Hanbury-Brown and Twiss effect without quantum interference in photon counting regime
Bin Bai, Yu Zhou, Hui Chen, Huai bin Zheng, Jian bin Liu, Rui feng, Liu, Yun long Wang, Zhuo Xu, Fuli Li

TL;DR
This paper demonstrates the Hanbury-Brown and Twiss effect using classical intensity fluctuations without quantum interference, challenging traditional interpretations by showing HBT effects can occur without two-photon interference.
Contribution
The study presents an experiment where HBT effects are observed without quantum interference, providing new insights into classical and quantum interpretations of photon correlations.
Findings
HBT effects observed without quantum interference.
Classical and quantum theories predict different outcomes, tested experimentally.
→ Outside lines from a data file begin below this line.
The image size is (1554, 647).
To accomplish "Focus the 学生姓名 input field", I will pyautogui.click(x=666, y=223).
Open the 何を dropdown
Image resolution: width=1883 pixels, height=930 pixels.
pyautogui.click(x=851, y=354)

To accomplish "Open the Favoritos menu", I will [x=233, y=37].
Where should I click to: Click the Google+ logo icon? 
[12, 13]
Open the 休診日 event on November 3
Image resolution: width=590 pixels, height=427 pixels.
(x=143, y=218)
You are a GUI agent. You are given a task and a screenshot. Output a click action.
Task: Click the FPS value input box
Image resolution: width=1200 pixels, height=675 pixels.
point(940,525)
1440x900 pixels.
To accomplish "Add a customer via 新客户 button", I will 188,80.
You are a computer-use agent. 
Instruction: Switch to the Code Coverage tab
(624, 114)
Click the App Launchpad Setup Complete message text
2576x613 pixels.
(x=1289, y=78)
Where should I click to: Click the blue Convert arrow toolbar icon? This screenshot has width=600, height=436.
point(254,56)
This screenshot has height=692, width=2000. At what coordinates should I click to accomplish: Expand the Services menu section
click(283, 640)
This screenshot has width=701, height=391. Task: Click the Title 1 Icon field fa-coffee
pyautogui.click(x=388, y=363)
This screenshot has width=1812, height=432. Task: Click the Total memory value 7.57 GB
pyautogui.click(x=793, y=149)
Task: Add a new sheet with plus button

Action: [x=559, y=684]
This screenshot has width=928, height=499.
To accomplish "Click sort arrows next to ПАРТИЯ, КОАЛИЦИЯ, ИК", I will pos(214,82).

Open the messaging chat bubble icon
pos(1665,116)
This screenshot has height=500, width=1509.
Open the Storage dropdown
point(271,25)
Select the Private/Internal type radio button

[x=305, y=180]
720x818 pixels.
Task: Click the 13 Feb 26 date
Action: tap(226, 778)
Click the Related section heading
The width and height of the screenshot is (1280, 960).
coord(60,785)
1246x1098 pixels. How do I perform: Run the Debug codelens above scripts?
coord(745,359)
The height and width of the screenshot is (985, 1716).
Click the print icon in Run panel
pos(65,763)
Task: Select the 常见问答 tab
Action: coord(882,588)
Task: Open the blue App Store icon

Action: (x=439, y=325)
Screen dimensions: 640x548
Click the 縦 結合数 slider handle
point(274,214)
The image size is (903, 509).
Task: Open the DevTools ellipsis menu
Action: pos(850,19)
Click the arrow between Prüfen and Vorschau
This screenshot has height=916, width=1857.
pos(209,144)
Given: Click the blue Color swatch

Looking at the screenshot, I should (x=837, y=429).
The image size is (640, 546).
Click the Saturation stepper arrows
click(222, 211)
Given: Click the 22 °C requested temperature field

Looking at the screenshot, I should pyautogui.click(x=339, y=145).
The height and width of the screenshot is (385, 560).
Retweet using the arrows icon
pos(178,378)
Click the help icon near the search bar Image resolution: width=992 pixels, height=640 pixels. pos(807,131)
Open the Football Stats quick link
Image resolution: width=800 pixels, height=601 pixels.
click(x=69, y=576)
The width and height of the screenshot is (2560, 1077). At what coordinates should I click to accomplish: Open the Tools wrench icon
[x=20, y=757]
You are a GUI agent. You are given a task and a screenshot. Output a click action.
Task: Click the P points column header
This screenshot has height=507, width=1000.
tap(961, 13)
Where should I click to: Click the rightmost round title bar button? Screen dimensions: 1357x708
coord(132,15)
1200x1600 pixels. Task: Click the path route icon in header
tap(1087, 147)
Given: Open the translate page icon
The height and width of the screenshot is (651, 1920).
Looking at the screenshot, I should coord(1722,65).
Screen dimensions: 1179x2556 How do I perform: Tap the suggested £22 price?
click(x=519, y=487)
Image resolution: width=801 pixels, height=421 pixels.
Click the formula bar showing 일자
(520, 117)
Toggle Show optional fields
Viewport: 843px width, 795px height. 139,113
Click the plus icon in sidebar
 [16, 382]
Both temporal and spatial HBT effects are confirmed.
Abstract
Usually HBT effect can be interpreted by classical (intensity fluctuation correlation) and quantum (interference of two-photon probability amplitudes) theories properly at the same time. In this manuscript, we report a deliberately designed experiment in which two chaotic light beams has the same intensity fluctuation but mutual-orthogonal polarizations to each other so there will be no interference of two-photon probability amplitudes. Classical and quantum theory give different predictions on if there should be HBT (photon bunching) effect or not in the experiment. The experiment results are used to test the two different predictions. At the end, both the temporal and spatial HBT effects are observed.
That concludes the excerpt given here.